Now, how property owners will react to the news that their parcels can no longer be redeveloped in accordance with those parcels’ original zoning is anyone’s guess. It’s entirely possible those owners might sue, and I’m not sure how that case would shake out. In addition, my head is spinning with the perverse incentives such a regime might create; for example, instead of having Norm’s on Harbor Boulevard be redeveloped into a handful of smaller shops and restaurants to support the surrounding housing development, the Norm’s owners may shrewdly conclude that it’s better to keep the aging building as-is rather than tangle with becoming residential landlords. Enough of this thinking and the “requirement” to build housing actually becomes a guarantee against redevelopment of any kind in all of our Housing Element sites. Which… would be a very California outcome.
So to recap: we’re going to get sued by the State for being pathetically behind on a process that’s probably destined to produce very little housing while it sends our commercial districts into complete zoning disarray.
Great.
But like I said above, don’t worry: it gets EVEN worse!
Newport Beach is out at the Costa Mesa Bridge Shelter, and new funding is TBD
I regret to inform you that I was dead-on when I was previewing the changes to the Newport Beach/Bridge Shelter contract last week when I surmised Staff was quietly telling us that Newport Beach will no longer provide guaranteed support for the Bridge Shelter after 2026. They are officially out as Costa Mesa’s partner, leaving us dancing on the homelessness services dance floor all by ourselves.
But maybe not for long. During the meeting, Staff and City Manager Cecilia Gallardo-Daly announced that they were deep in talks with another city to take Newport Beach’s place as a yearly contributor to the shelter’s annual operations budget. Now, which city this could be, I cannot say.
But if I had to guess (and you know I love rank speculation), I’m going to go out on a limb and say Santa Ana. It’s a big neighboring city with a large unhoused population with a high demand for services. It also has been asked to shoulder the bulk of the county’s homelessness work, which it has bridled at in recent years. So seeking out a partner city, especially one with its own shelter already in place, makes a fair amount of sense.

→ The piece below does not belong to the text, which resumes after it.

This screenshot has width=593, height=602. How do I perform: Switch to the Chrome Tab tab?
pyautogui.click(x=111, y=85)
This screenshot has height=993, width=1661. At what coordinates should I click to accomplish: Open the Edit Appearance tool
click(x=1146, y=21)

[Sidebar: I am also sensing that some of our policy direction, especially in the City Manager’s Neighborhood Improvement department under Nate Robbins, is trending Santa Ana’s way. Remember that anti-eviction ordinance the city past a couple years ago? Santa Ana did it first. And that aid to residents facing immigration prosecutions by ICE and others? Yep, Santa Ana did that ahead of us, too. And of course, Santa Ana has a rental registry. So now, Costa Mesa is looking into having one. It’s almost like we’re copying Santa Ana’s progressive anti-homelessness and anti-poverty playbook. Which would be great, if either of those playbooks were winning metaphorical championships.]
But whoever we partner with, I can tell you that the city absolutely 100% cannot shoulder the burden of running the Bridge Shelter without state aid. And the other shoe that dropped during the discussion of Newport Beach’s terminating contract was the announcement that the city also has not received two-years worth of state funding for the Bridge Shelter from the Permanent Local Housing Allocation program. Why?

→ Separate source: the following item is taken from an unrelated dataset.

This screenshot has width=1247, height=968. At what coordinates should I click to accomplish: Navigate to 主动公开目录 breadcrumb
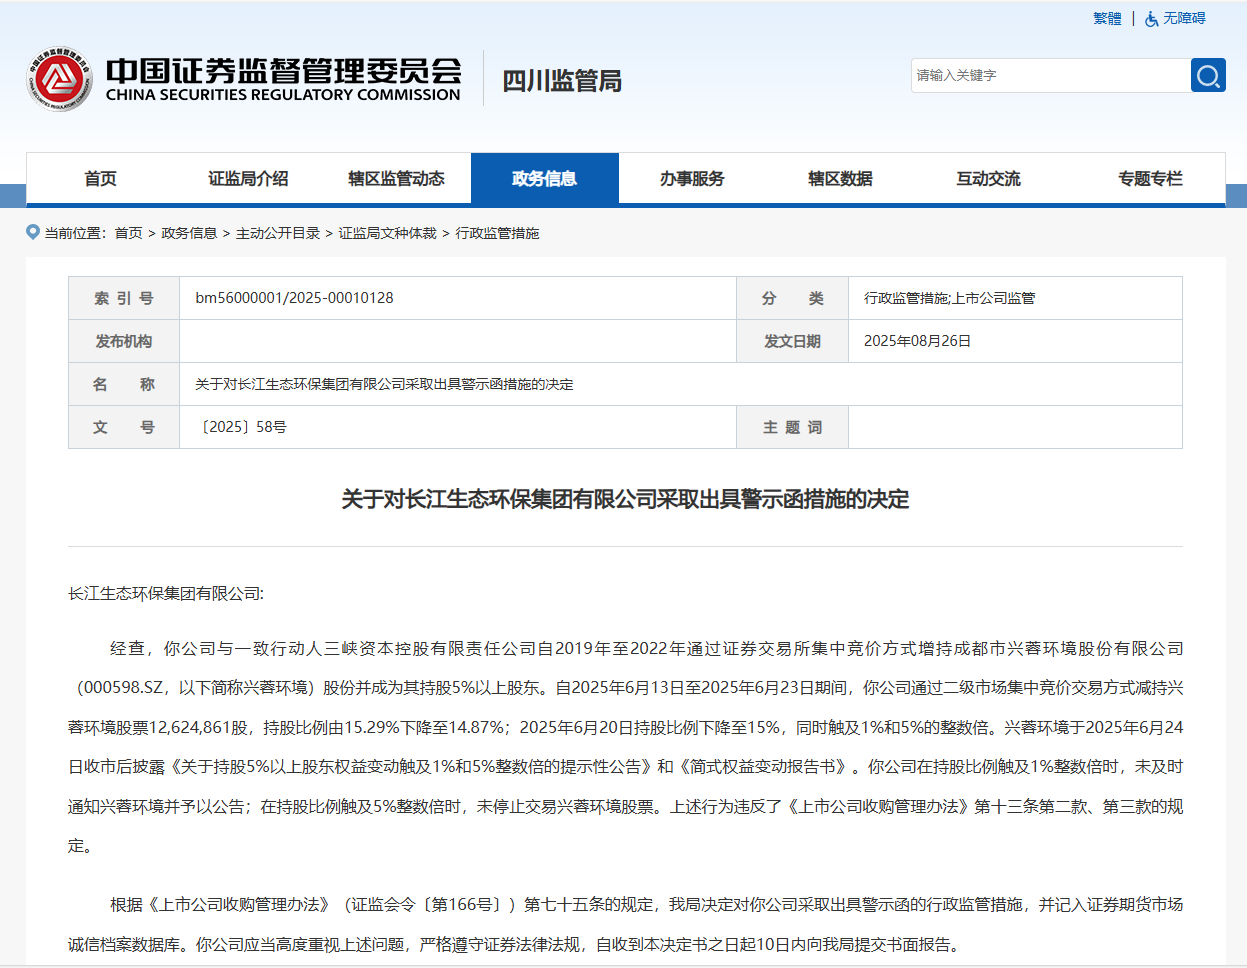point(278,233)

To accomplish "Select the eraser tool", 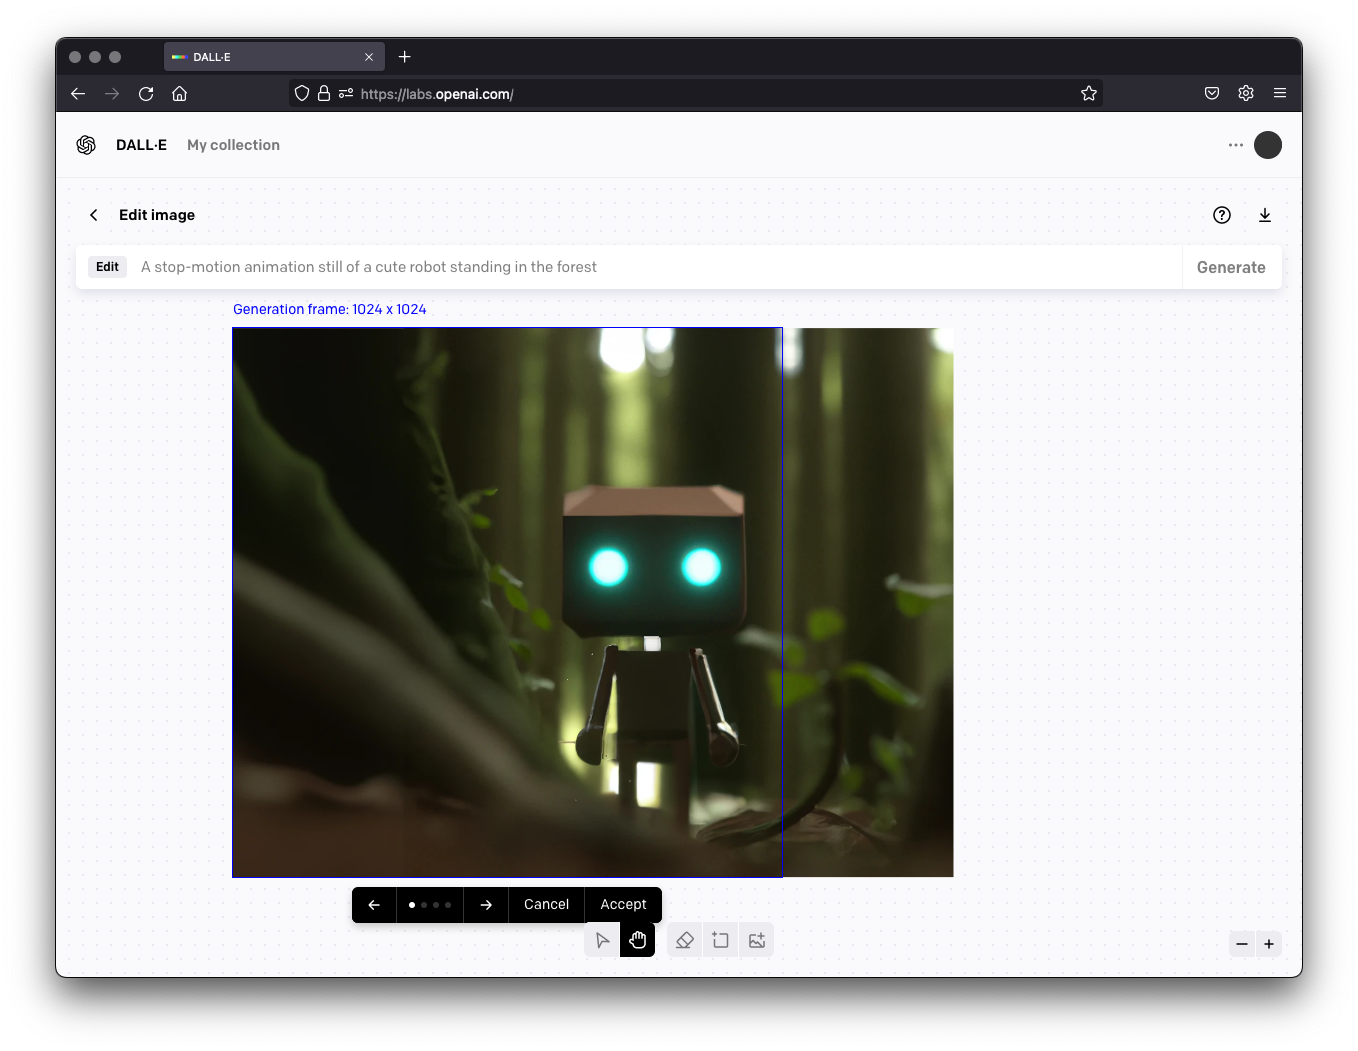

Because Costa Mesa does not have a compliant Housing Element. It’s right there, in that nasty August 2026 letter the city received.

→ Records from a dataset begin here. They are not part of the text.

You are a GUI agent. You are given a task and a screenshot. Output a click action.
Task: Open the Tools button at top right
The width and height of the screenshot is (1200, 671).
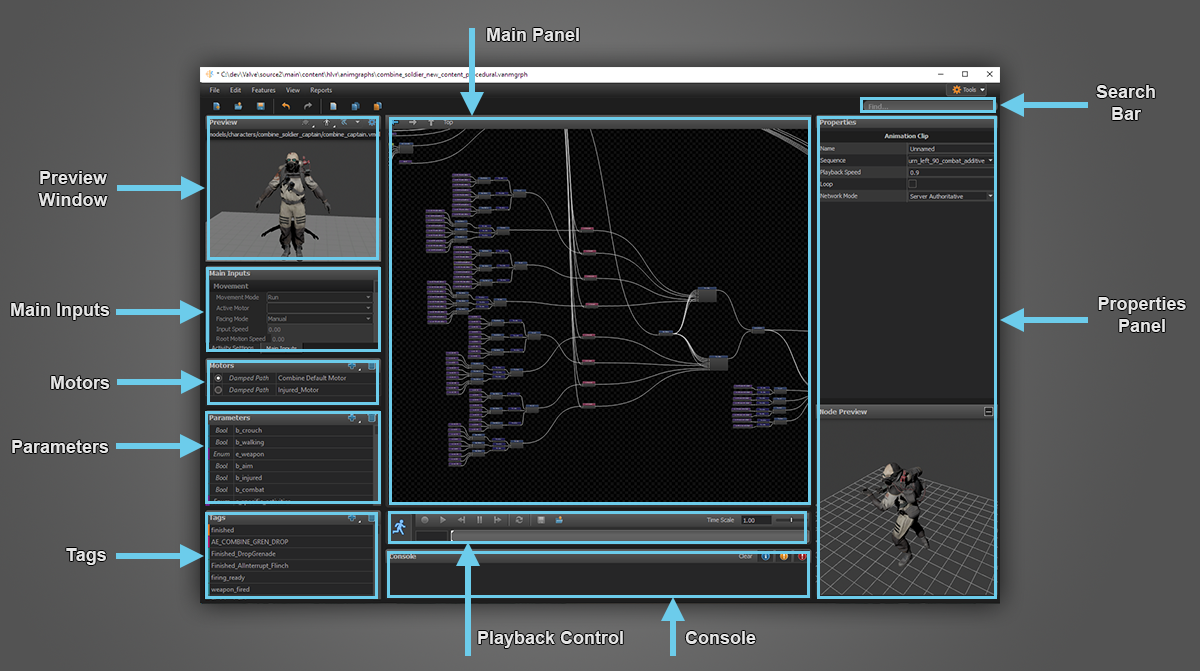click(x=968, y=90)
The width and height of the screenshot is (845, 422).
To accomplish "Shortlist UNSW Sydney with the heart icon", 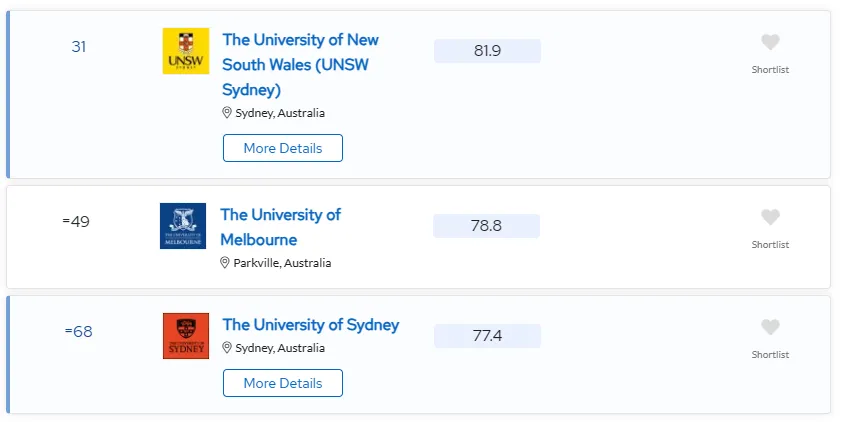I will point(770,42).
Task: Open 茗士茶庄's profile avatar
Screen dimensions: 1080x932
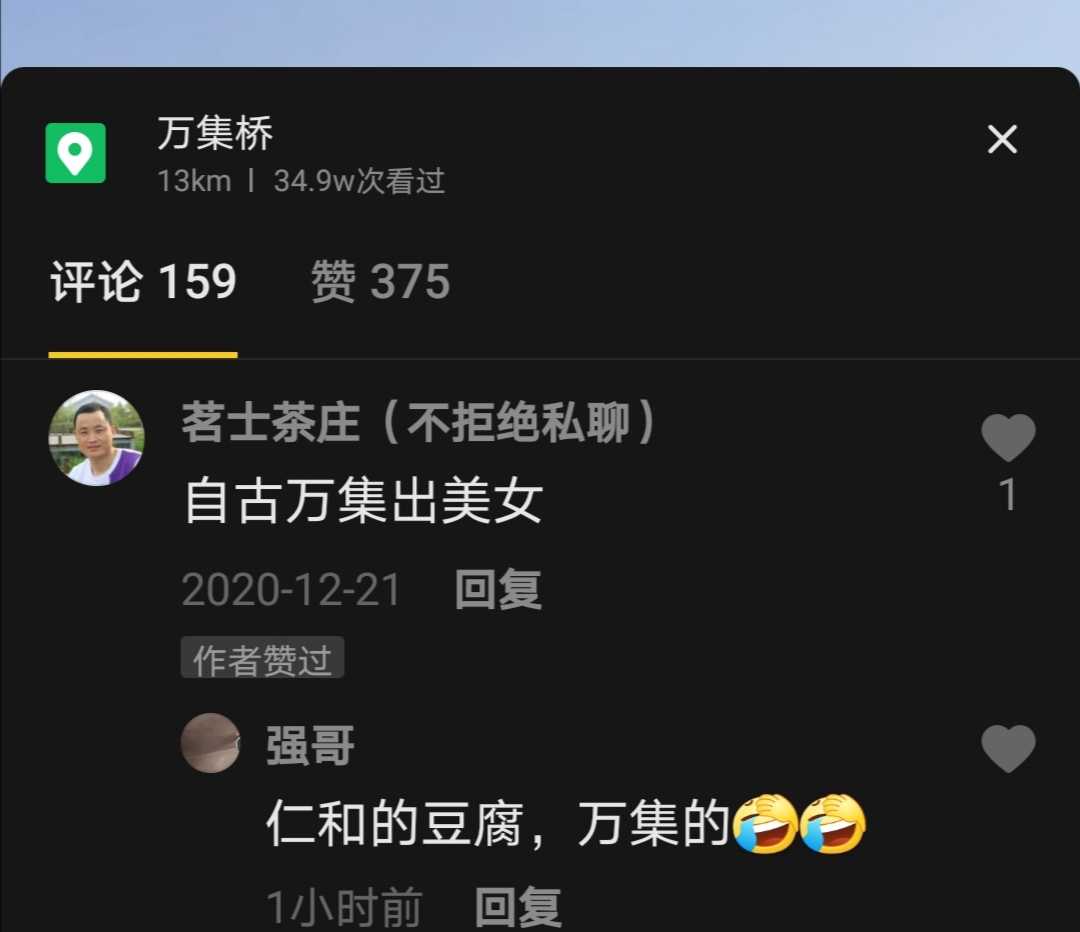Action: pos(96,438)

Behold, the majesty of California housing policy: if you don’t get your Housing Element done on time, we’ll rip away the funds we give you to take care of homeless people. That will show them.
Dark snark aside, Costa Mesa isn’t just in a housing pickle. It’s in a pickle fryer. And with HCD breathing down our neck, no clear path to Housing Element certification, and state funds being trimmed for our tardiness, 2026 is looking downright crispy.